Why are you with her? Think about this carefully. I don't know the answer... but you should.
Quote:
Was I right in not focusing too much on what is actually wrong but on the positives of life in general? I give a lot of general advice, but I guess that is responding within her frame.
Avoid playing "therapist". 1. You are not a therapist. 2. Men are 'fixers'. You see this as a problem so your instinct is to fix it. So you want to chat about the positives. . . unfortunately, people with problems don't share their problems with others to solve the problem. If they wanted to solve it, they would have already done it. We have resources ALL AROUND us. Mostly, people who share problems do it to simply share the misery with others, whether they realize it or not.
Quote:
So the resolution is therefore to try to divert any future conversation away from her negativity and towards something positive, say something good happening in my life?

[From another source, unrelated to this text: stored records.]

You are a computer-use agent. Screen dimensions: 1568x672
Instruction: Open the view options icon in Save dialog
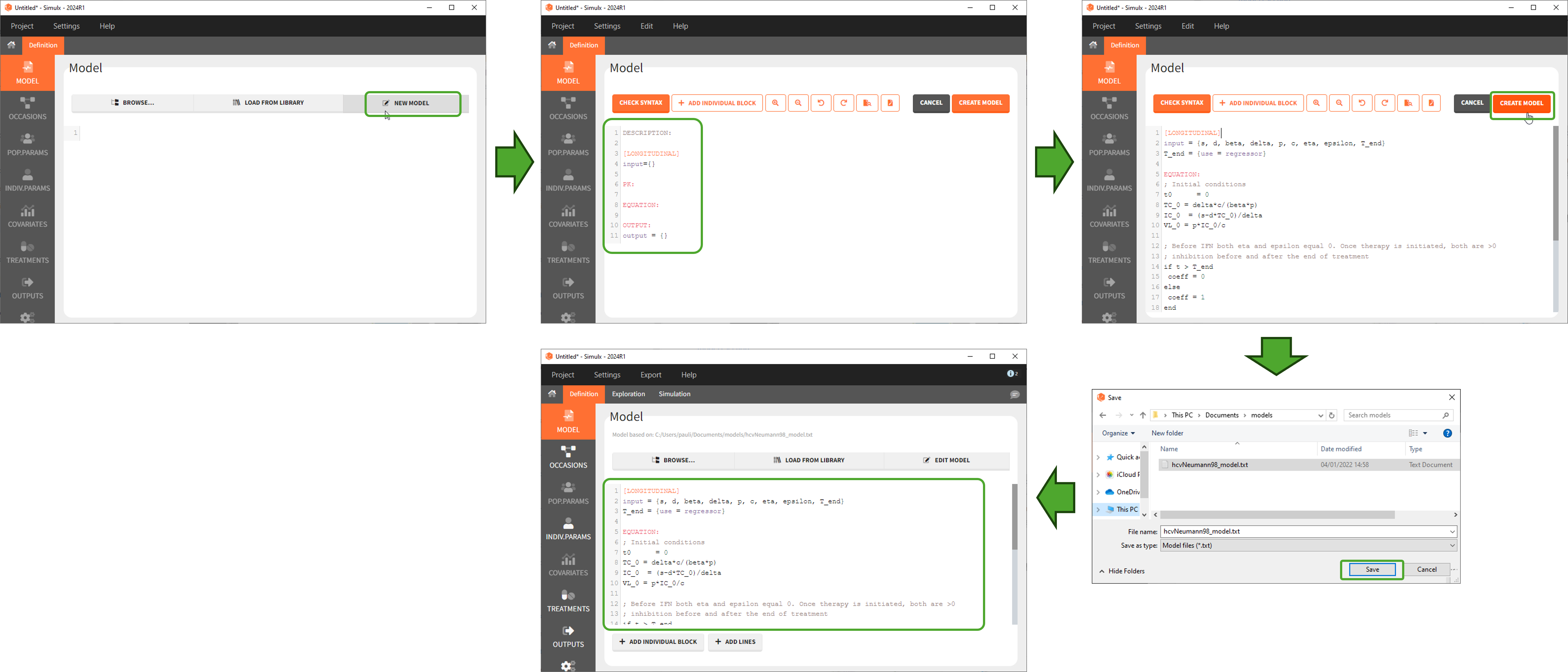1413,433
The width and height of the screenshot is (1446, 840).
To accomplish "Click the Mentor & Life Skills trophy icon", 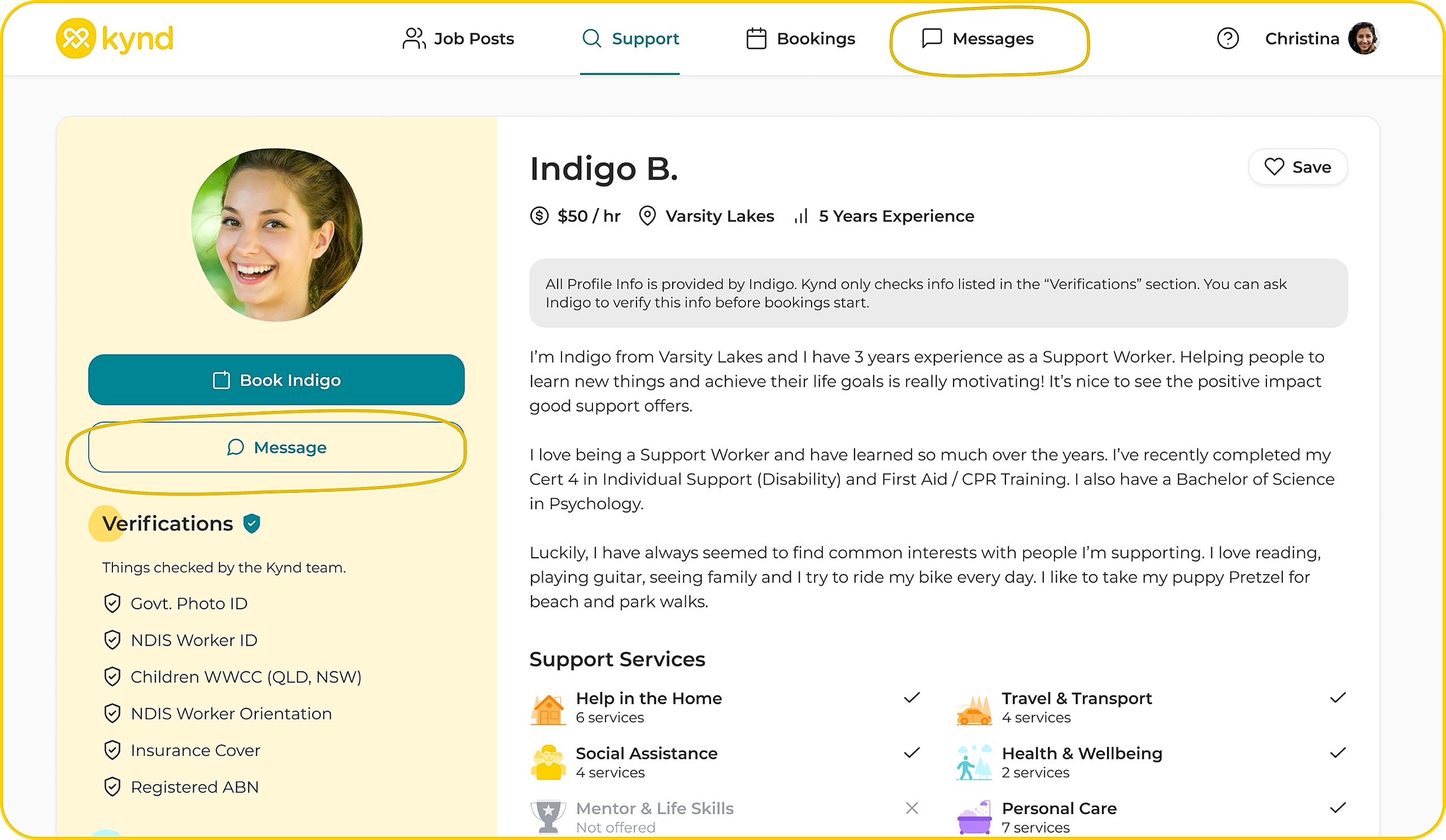I will [x=548, y=816].
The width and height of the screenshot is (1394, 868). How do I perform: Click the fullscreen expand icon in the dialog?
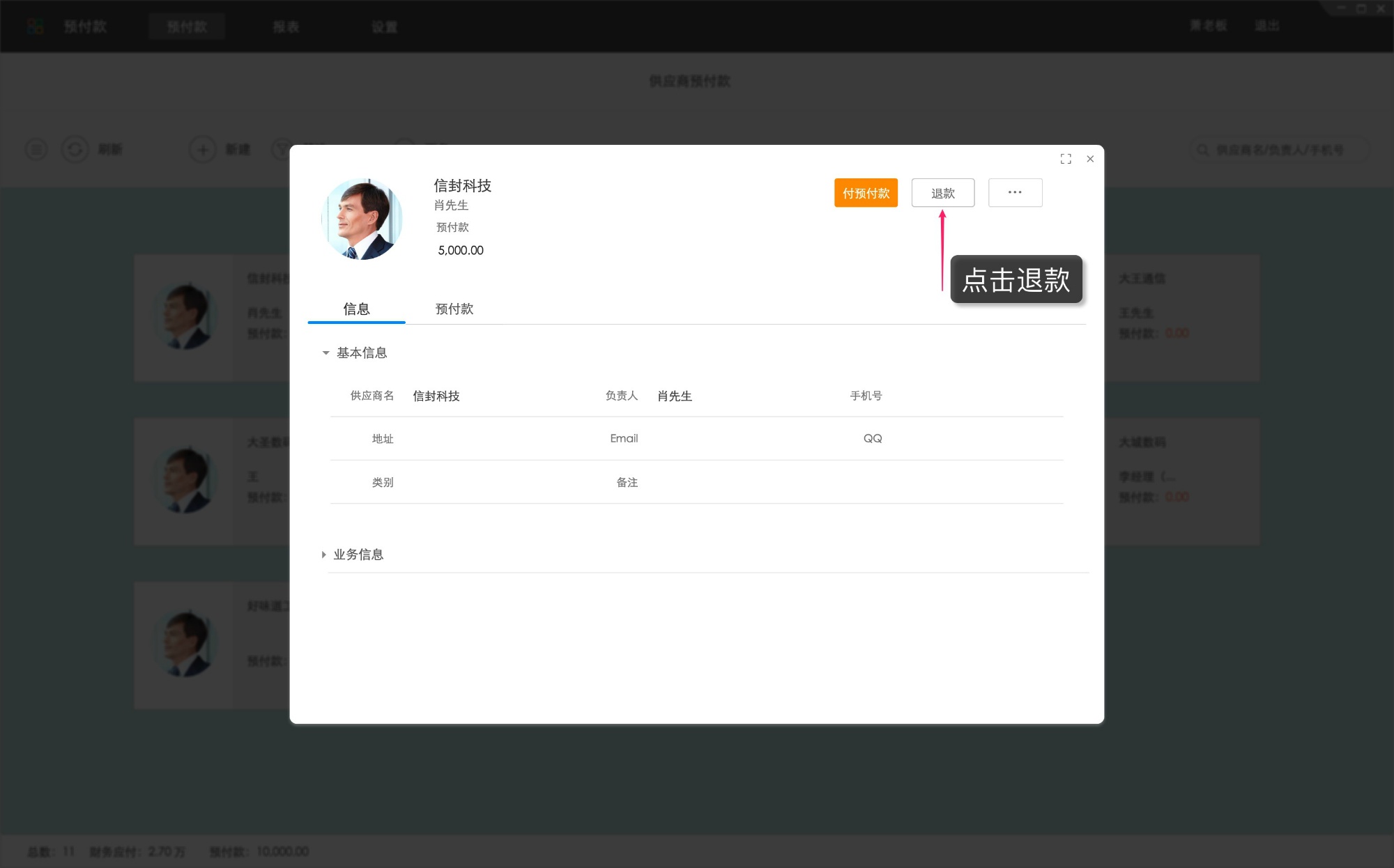click(x=1066, y=159)
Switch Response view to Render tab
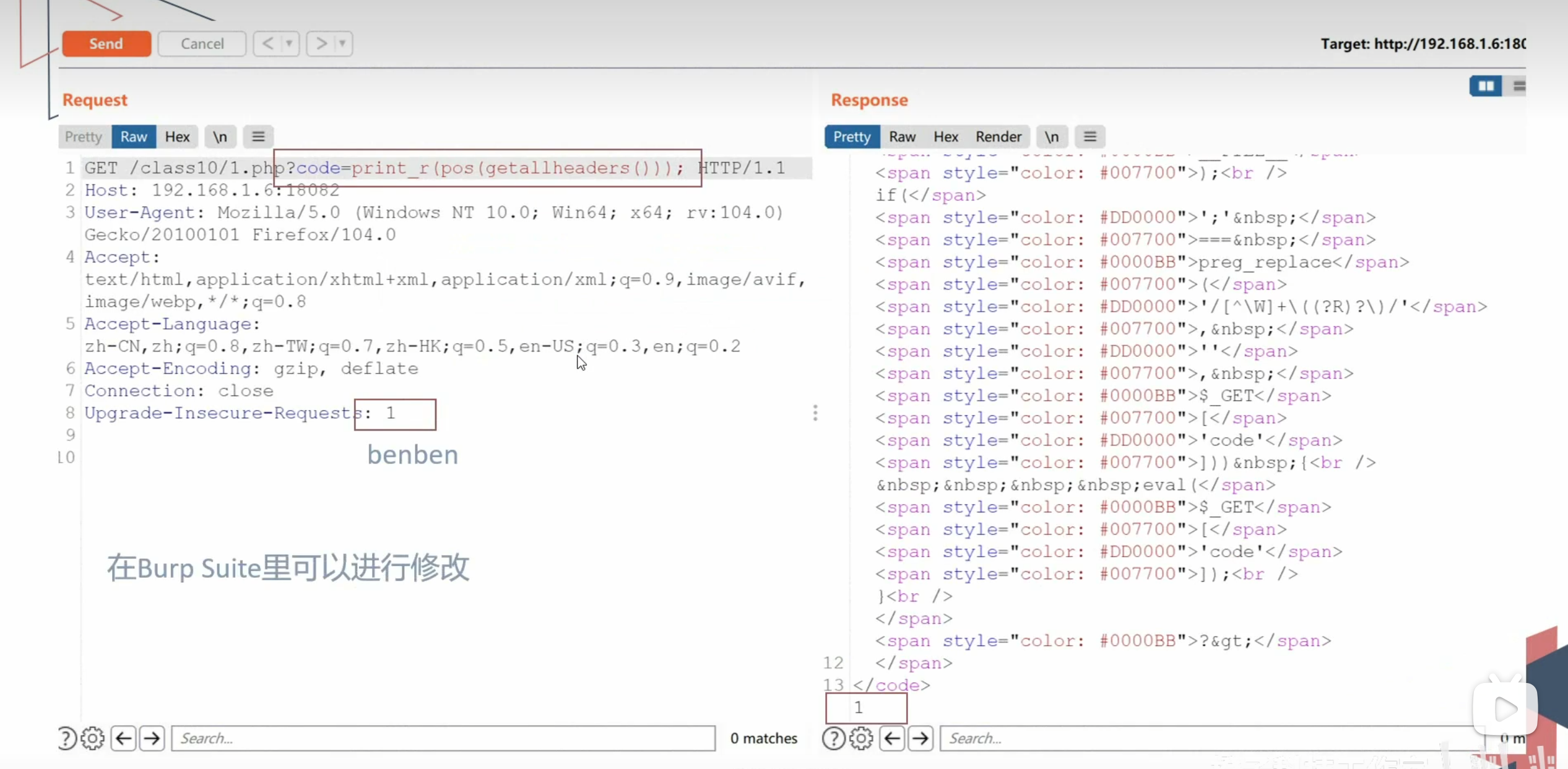This screenshot has height=769, width=1568. point(998,136)
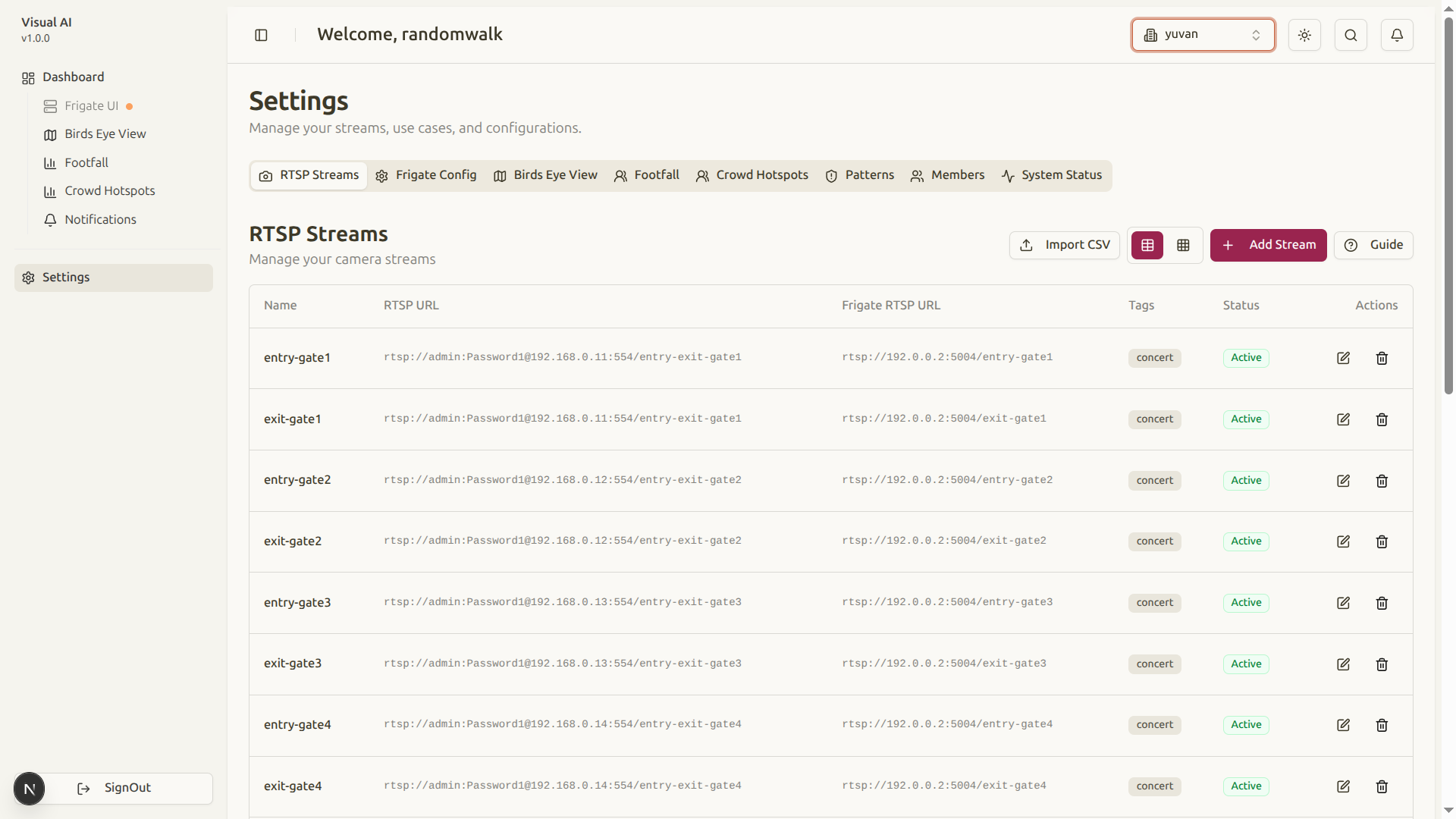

A women gets nutty when you change her topic, no matter what your intentions are or no matter how right you are. If she starts talking, just let her talk, talk ,talk. Comment a little but make sure it's relevant. "I see. . . you're right. I get it. . ." - On one hand (especially to a man) this could seem insincere. . . but when it's done correctly, it's the most sincere thing in the World. She just wants to be heard. No solutions, no suggestions. . . no ideas . . . she just wants you to listen. . . really listen. (Shit, now we are playing "therapist")
Quote:
I'm going to start telling her it will pass, then proceed with, this will cheer you up, or just keep with the positivity to change her mindset. Give her plenty of DHV's, then when her mood increases tease her a bit.
^This is insincere. How do you know it will pass? How will changing her topic to your topic help her feel better? Are you seriously suggesting that when she feels a bit better, a little teasing will help her?
Quote:
"i m so saaad i hate my life i want to cry i hate myself"
This moment is not the moment to change her topic. The time to mention "positive aspects" is when she is positive. When she is like ^this, you've got to just take it. (shit, playing therapist again)
Quote:
I'm thinking of sending her this, "You are so sexxyy. Your eyes. Your lips. Your skin. Your voice. Your smile. Your sultry style and your quiet persona. You are incredibly sexy, feel that! It will give me pleasure and it will make you feel great. I want to wear something sexy and I want you to spark. Nothing is set, life is unknown and spontaneous. Fucking smoulder"
Yes! Because the cause of her problem is due to her thinking that she is not sexy and you don't want to eat her pussy? Really. . . don't play therapist; this is not the job description of a boyfriend.